This provides a macro,
%gpg_verify, which will call gpg2/gpgv2 as
appropriate to verify the signatures on source files. The files to be checked,
signatures, and keyring(s) are listed in the spec with Source: tags. The macro
can automatically determine which Source: files contain sources, signatures and
a keyring, or it can be passed the numbers or names of the Source: entries to check.
ASCII-armored signatures and keyrings can be identified reliably. Unarmored signatures and keyrings will be found automatically only if they have certain filename suffixes, as their file formats aren't easily recognized.
A separate macro file containing a redifinition of
%autosetup is also
provided which will, by default, run
%gpg_verify in automatic mode.
%gpg_verify[-k keyring] [source,signature[,keyring]] ...
|-k keyring||Specify a common keyring to verify all signatures against, except when an argument specifies its own keyring.|
keyring, source and signature are either source numbers or filenames. A pathname including directories is not allowed.

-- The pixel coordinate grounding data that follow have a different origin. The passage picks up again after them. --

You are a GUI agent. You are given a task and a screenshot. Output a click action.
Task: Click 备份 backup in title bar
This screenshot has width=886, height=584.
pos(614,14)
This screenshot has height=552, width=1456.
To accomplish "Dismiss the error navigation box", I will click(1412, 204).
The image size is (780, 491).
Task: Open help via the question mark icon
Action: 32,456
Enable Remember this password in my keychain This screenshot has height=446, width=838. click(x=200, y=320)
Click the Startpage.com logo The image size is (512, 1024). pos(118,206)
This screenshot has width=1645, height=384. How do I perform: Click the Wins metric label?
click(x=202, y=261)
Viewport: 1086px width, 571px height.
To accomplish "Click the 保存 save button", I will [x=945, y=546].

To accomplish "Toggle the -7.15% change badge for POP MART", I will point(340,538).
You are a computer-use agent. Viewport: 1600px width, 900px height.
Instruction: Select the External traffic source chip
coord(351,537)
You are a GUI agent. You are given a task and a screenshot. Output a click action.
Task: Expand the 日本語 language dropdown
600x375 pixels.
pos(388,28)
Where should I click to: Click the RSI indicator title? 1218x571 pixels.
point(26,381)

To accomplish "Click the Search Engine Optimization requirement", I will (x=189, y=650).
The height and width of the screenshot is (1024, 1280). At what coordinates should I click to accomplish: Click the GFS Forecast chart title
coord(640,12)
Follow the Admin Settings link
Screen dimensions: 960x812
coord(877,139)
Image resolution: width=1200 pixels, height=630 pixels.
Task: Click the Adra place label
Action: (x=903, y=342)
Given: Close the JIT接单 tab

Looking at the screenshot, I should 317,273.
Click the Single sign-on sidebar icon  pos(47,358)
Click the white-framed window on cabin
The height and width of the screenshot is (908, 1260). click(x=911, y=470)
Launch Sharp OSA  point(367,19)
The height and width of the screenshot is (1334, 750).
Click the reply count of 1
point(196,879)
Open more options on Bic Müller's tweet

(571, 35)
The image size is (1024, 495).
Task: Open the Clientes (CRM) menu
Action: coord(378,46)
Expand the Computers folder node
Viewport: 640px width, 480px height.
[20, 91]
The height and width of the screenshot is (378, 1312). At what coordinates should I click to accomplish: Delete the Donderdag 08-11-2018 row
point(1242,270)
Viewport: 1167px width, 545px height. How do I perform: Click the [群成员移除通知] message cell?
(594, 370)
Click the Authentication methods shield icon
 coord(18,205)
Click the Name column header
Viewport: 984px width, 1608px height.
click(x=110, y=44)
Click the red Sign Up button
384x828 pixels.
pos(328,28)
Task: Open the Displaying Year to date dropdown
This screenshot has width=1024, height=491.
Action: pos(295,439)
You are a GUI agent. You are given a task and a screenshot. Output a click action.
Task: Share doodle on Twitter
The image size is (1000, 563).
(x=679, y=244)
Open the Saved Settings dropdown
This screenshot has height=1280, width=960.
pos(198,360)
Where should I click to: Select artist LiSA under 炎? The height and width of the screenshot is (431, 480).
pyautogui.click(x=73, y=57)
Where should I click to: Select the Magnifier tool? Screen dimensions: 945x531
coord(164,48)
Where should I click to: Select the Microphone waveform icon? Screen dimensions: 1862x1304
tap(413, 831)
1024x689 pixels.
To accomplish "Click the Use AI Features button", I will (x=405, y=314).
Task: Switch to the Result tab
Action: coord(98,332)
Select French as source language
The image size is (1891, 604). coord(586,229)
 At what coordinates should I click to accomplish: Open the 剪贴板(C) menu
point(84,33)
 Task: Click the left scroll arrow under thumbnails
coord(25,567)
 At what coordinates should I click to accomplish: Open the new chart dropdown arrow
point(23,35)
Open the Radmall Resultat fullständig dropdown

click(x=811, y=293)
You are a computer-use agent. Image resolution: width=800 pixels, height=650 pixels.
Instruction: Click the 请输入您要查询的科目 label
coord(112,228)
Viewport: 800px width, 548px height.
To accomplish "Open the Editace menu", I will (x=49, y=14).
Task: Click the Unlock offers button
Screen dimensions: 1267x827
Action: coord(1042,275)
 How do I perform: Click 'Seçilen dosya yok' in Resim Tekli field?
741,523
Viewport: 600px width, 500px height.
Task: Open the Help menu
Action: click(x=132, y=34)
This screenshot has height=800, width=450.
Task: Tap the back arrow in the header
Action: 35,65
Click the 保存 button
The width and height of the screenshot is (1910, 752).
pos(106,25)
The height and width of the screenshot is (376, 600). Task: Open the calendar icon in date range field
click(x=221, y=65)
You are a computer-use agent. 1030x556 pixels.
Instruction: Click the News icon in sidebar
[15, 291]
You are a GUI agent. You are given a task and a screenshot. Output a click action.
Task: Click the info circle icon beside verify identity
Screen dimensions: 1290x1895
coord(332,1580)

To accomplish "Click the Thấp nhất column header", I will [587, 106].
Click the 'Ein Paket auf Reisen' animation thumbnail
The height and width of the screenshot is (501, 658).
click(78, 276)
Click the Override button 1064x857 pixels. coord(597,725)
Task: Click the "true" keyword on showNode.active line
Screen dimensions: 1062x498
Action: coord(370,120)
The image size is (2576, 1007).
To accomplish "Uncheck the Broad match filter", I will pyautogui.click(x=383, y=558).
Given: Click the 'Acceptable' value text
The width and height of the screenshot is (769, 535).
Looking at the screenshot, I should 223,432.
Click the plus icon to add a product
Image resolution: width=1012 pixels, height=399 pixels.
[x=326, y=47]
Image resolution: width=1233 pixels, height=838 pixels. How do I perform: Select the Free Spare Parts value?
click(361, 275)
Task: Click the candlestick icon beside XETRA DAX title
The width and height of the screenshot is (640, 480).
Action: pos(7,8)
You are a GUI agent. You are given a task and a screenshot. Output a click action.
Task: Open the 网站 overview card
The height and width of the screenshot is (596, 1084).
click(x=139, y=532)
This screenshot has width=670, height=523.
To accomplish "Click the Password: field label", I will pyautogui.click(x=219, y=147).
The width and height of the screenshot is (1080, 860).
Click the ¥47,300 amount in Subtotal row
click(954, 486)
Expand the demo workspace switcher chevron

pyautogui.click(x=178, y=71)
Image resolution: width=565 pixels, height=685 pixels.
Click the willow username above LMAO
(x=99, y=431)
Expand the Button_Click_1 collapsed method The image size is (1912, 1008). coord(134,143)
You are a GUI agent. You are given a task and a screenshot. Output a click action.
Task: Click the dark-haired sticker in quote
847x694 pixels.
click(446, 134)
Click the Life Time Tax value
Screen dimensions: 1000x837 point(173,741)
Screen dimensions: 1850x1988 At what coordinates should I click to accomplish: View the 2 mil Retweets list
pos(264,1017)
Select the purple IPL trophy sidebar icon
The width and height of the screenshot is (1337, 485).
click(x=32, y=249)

If one or more arguments were given, they are taken either as
source,signature pairs or
source,signature,keyring triples. When an
argument specifies a keyring, that signature will be verified against the keys
in that keyring. For arguments that don't specify a keyring, the common
keyring specified with the
-k option will be used, if any. If
%gpg_verify will attempt to locate a keyring among the Source:
files. The first source file that contains
BEGIN PGP PUBLIC KEY BLOCK in
the beginning or has a name ending in
.gpg will be used as the common
keyring. If none is found, the package build will be aborted. Then all
provided signatures are verified by calling gpg2 as necessary to dearmor, and
gpgv2 to verify. If any verifications fail, the package build will be aborted.
If no arguments were given (called "automatic mode"),
attempt to locate signatures in the provided Source: files. Any source file
BEGIN PGP SIGNATURE in the beginning or is named ending with
.sig will be considered a signature. For each signature found, the macro
will attempt to locate a matching source file by trimming the final file
extension from the signature filename. If no matching source was found, the
package build will be aborted. Then the paired signatures and source files are
verified using the keyring specified with
-k, if any, or else the first one
found, and the package build will be aborted if any verifications fail.
In all cases it is assumed that all the keys in all keyrings, whether automatically found or explicitly specified, are trusted to authenticate the source files. There must not be any untrusted keys included.
A sample spec is provided which will test various aspects of the macro. Note that this spec is intended to be used as a test and example of multiple different calling conventions, but in regular use the macro will almost never be used more than once. The spec contains some Lua code to manipulate internal RPM state which exists only to facilitate testing and isn't anything you'd ever have to do in your own packages.
To execute the tests, run the get-sources script to download some source files, signatures and keys needed for the tests to function.. After that, you should be able to fedpkg prep in this directory. This will run several tests and will be rather verbose, but you shoujld be able to see multiple gpg verifications in the output.
Please file issues for any problems you find.